Crabapple writes that computer Artificial Intelligence (AI) has been used to probably illegally, certainly immorally, scarf up images created by illustrators around the world and used those images as sources for computer-generated illustrations that will put human illustrators out of business/work and close off one world of human creativity.

This is yet one more episode in the costs/benefits of the 18th and 19th centuries Industrial Revolution in the west. That Revolution for the first time in history made measurable improvements in the general well-being (food, clothing, shelter, health) of masses of people.

But that revolution for quite a while created masses of industrial workers who fought to just stay alive. Well-being was a far-off dream.

This is the world Marx rebelled against, calling for a violent revolution to create a workers’ paradise wherein all contributed what they could to the well-being of all and each took what he needed. There would be no distinctions of class. All would be equal in all ways.
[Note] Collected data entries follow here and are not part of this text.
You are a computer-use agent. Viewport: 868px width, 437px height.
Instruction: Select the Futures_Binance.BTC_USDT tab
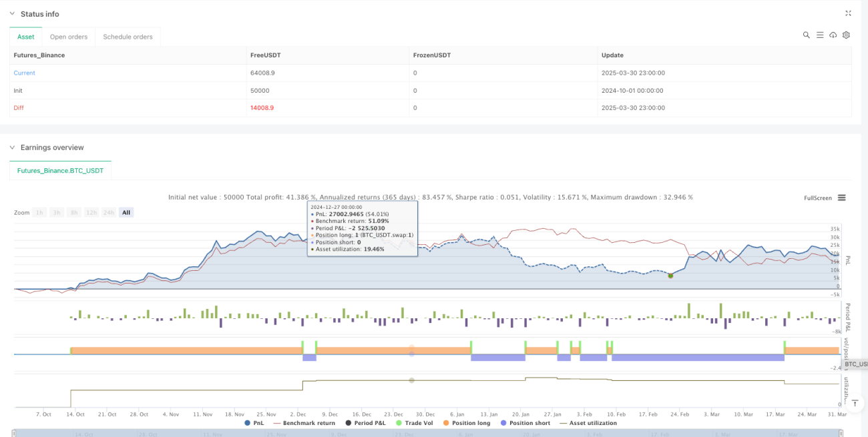tap(60, 171)
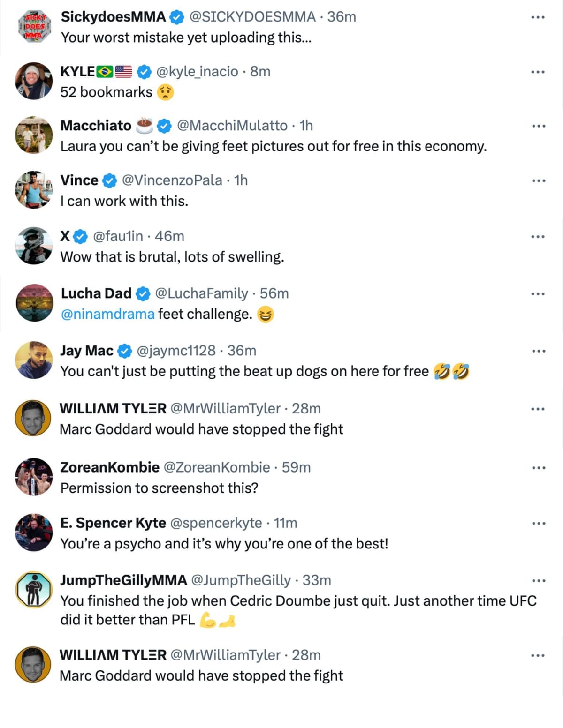Click Macchiato's verified checkmark
Viewport: 563px width, 728px height.
click(x=163, y=126)
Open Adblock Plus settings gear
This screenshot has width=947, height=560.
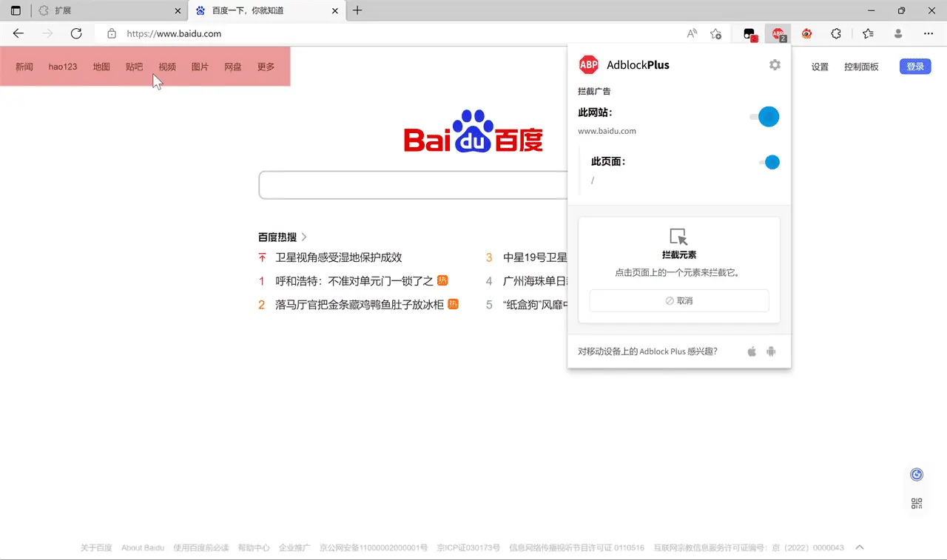pyautogui.click(x=775, y=65)
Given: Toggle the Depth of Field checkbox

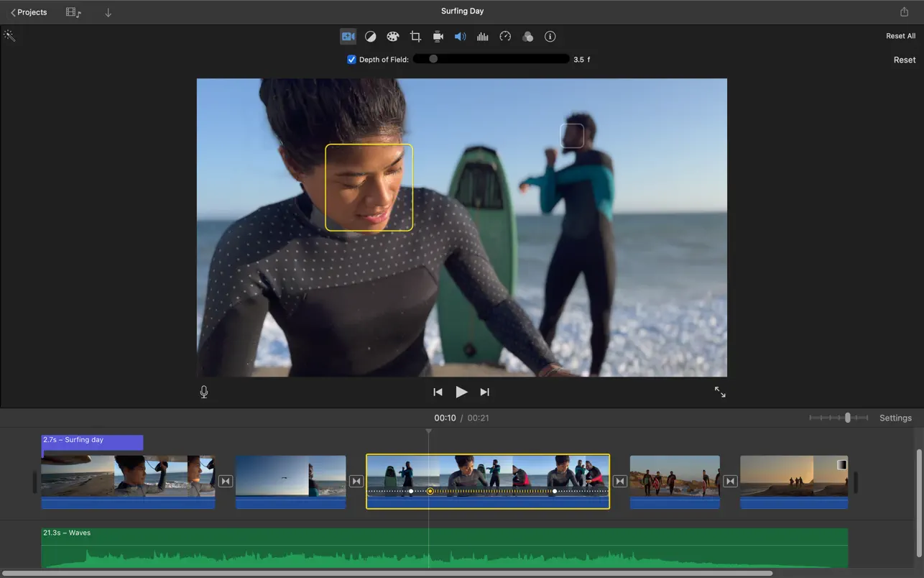Looking at the screenshot, I should [351, 59].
Ironically, Marxism would mimic the world of houses made of ticky-tacky created by and for America’s industrial-based middle class that had achieved that status without commune revolution.

And, like that middle class, in the communist world there would be an incredible amount of uniformity in thought, deed, and possessions. Communism’s idealized paradise, however, cannot tolerate any individual creativity, new thoughts, or divergent opinions because all such things threaten universal equality. Paradise turns out to a gray, dull, joyless, devoid of surprise world. Exhilaration would be unthinkable. Without many rivers of creativity what would there be to be exhilarated about?
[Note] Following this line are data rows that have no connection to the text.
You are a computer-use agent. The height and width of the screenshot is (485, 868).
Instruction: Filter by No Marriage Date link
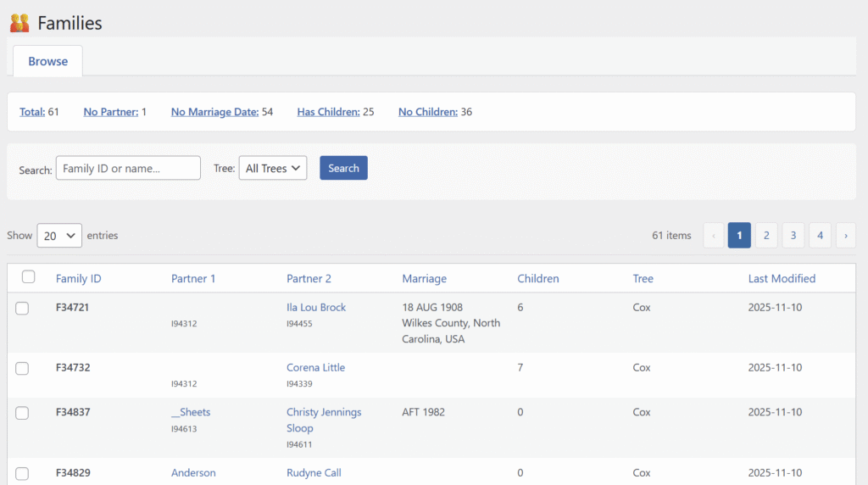(x=214, y=112)
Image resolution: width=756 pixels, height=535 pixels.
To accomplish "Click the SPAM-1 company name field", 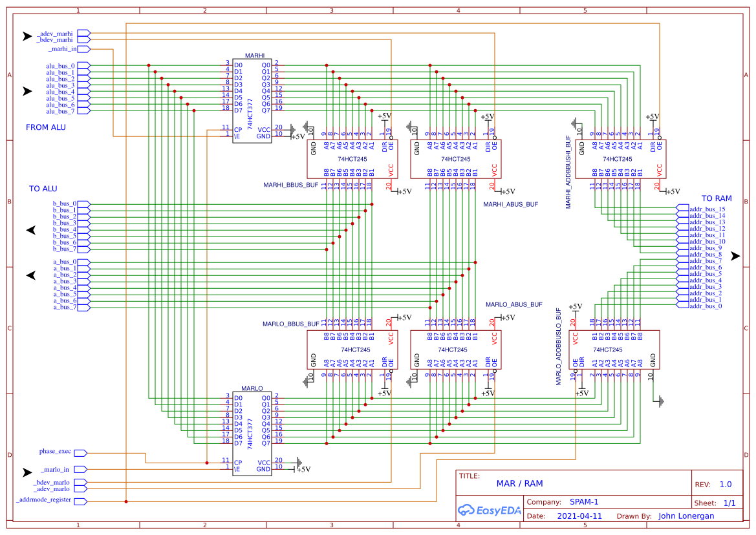I will pyautogui.click(x=583, y=501).
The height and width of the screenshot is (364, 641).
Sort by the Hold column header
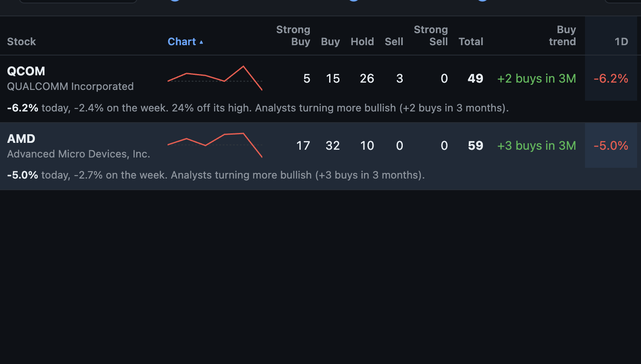click(x=362, y=42)
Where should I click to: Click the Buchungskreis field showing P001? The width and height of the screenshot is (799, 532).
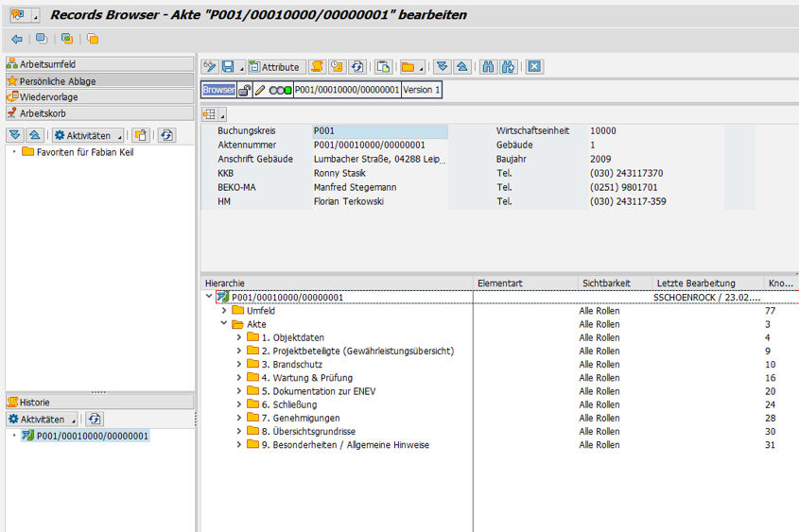pyautogui.click(x=379, y=131)
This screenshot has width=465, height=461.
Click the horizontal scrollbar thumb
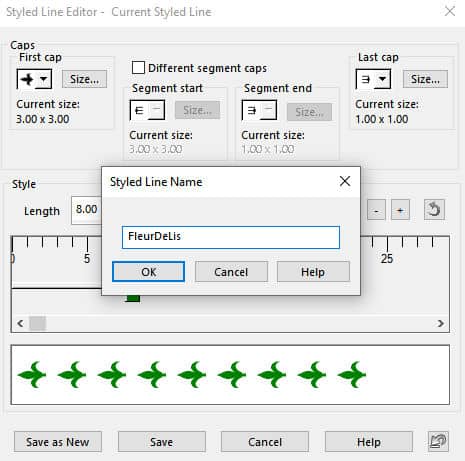click(38, 323)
Ms. Crabapple’s essay is a warning that the same thing is happening in today’s Technological, Progressive, Big Business Capitalism America. We say “Science can do this!” There is little thought of “Yes, but what are the consequences regarding fundamental values?”
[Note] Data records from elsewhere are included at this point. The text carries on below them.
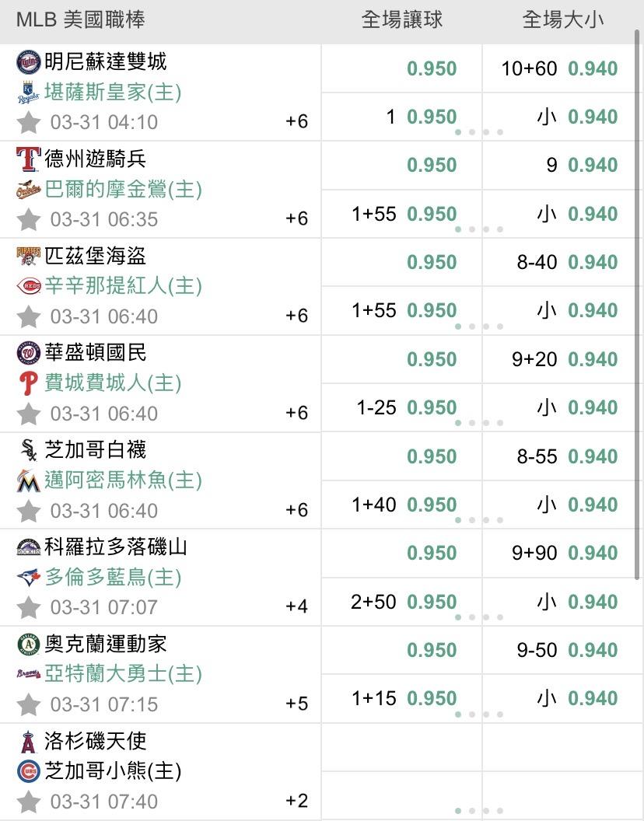Expand +6 more bets for 04:10 game
Viewport: 644px width, 821px height.
[x=296, y=121]
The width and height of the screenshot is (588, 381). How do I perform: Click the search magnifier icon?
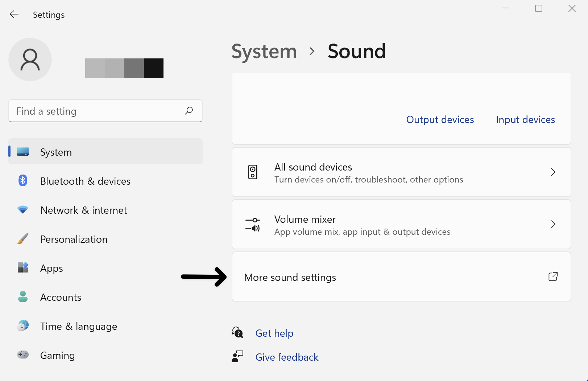pyautogui.click(x=189, y=111)
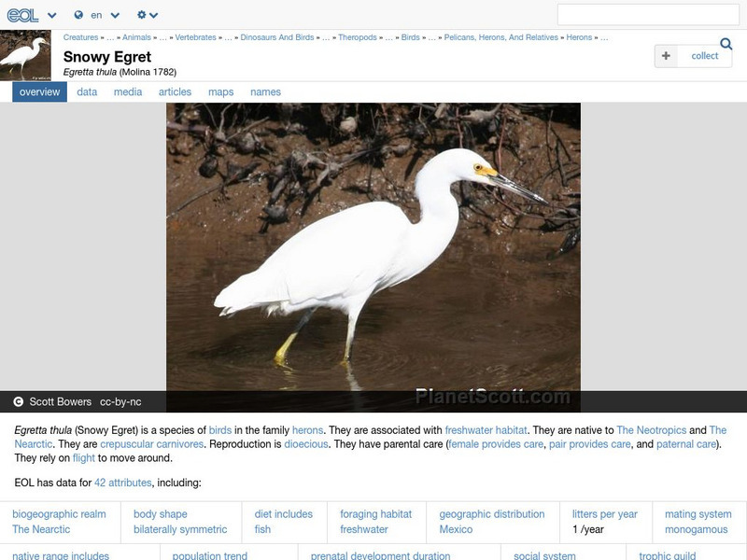Expand the dropdown chevron beside the EOL logo
This screenshot has width=747, height=560.
tap(51, 15)
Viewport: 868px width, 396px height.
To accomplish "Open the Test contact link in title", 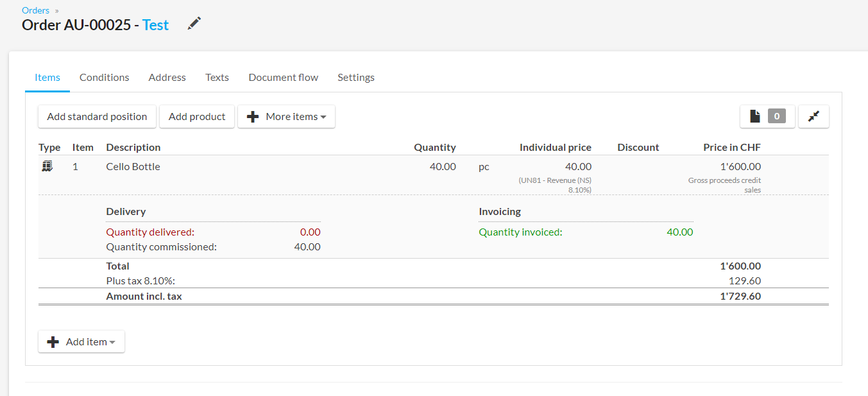I will point(155,25).
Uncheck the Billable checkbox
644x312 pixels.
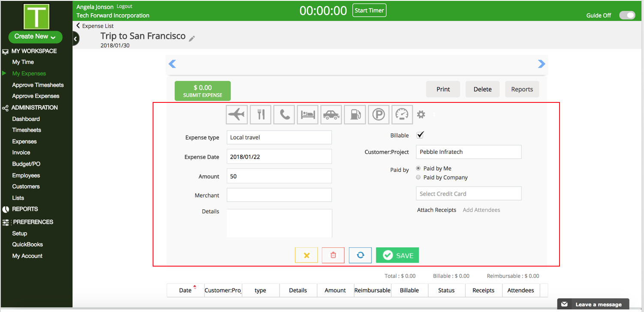point(420,135)
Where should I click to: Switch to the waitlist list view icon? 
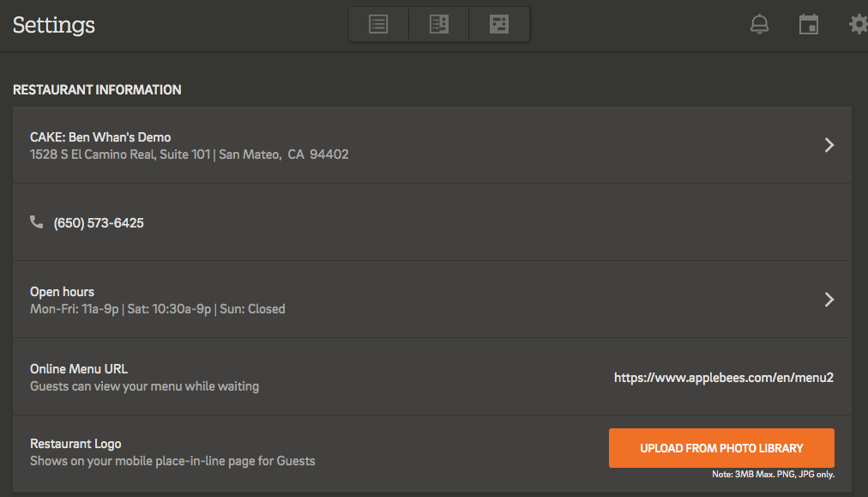(378, 24)
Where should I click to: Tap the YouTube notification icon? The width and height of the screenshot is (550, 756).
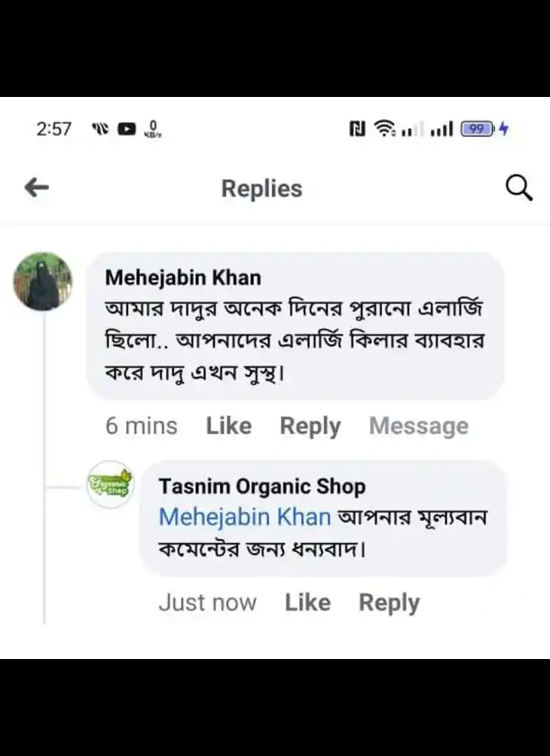127,129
In Big Business/Progressive America that question is not allowed. There must be an unchallenged deep sense of corporatism and uniformity. Both Big Business and Progressive politics are top-down ideologies that are risk adverse. They incessantly pursue uniformity of thought and actions. Woke/cancel culture is a natural outgrowth of such a world view. Eventually, not only houses but individuals are ticky-tacky, indistinguishable from one another.

In politics equal rights and equal opportunity have been transformed into an ideology of Equity that demands equal outcomes, Marx’s dream. Individual creativity, merit, ingenuity, accomplishments have to be submerged if not destroyed. Comedians, a free society’s prophets who highlight our failings and absurdities, are censored. The University of Kentucky, a projection of the western world treasuring free thought, must hide or destroy an artist’s rendering of antebellum Kentucky that ironically, given those who cannot tolerate it, depicts African slaves undergirding the state’s Southern economy. Directors of national community public platforms (technology at work) decide who might be allowed to express themselves, often after consultation with the federal government.

Today, old Democratic liberals, once stalwarts in defending personal liberty and freedom of expression are, it seems, still reacting to their image of 1950s cloth-coat, church-going, silent majority men and women who wanted everyone to conform to their social standards. But that world is long gone. Now, it is the Left’s descendants allied with the might and power of Technology, Big Business and Big Government who have found the everlasting Truth and are the enforcers who demand that individuality and creativity be sacrificed to automation in a soulless, uniform world (like that of AI created art) that knows nothing of liberty.

J. Larry Hood
J. Larry Hood

J. Larry Hood is a retired state government employee who presently teaches world civilization at Midway University and American and Kentucky courses for UK’s OLLI program.